* [Available data]:
+===+

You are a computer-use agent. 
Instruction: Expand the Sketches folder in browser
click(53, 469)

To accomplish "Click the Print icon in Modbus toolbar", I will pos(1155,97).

+===+

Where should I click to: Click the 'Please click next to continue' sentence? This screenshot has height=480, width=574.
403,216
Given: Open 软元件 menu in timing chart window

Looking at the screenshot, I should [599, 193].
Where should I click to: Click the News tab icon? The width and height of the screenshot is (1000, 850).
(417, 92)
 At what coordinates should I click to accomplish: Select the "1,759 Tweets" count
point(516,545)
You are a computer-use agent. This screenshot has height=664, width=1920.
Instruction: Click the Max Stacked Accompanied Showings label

+===+

* [How to complete this task]: From the material above, set down exactly the lines starting at the one with "At what coordinates" and ending at the one with "Instruction: Click the", end lines included.

* [Task response]:
 At what coordinates should I click to accomplish: Select the "1,759 Tweets" count
point(516,545)
You are a computer-use agent. This screenshot has height=664, width=1920.
Instruction: Click the Max Stacked Accompanied Showings label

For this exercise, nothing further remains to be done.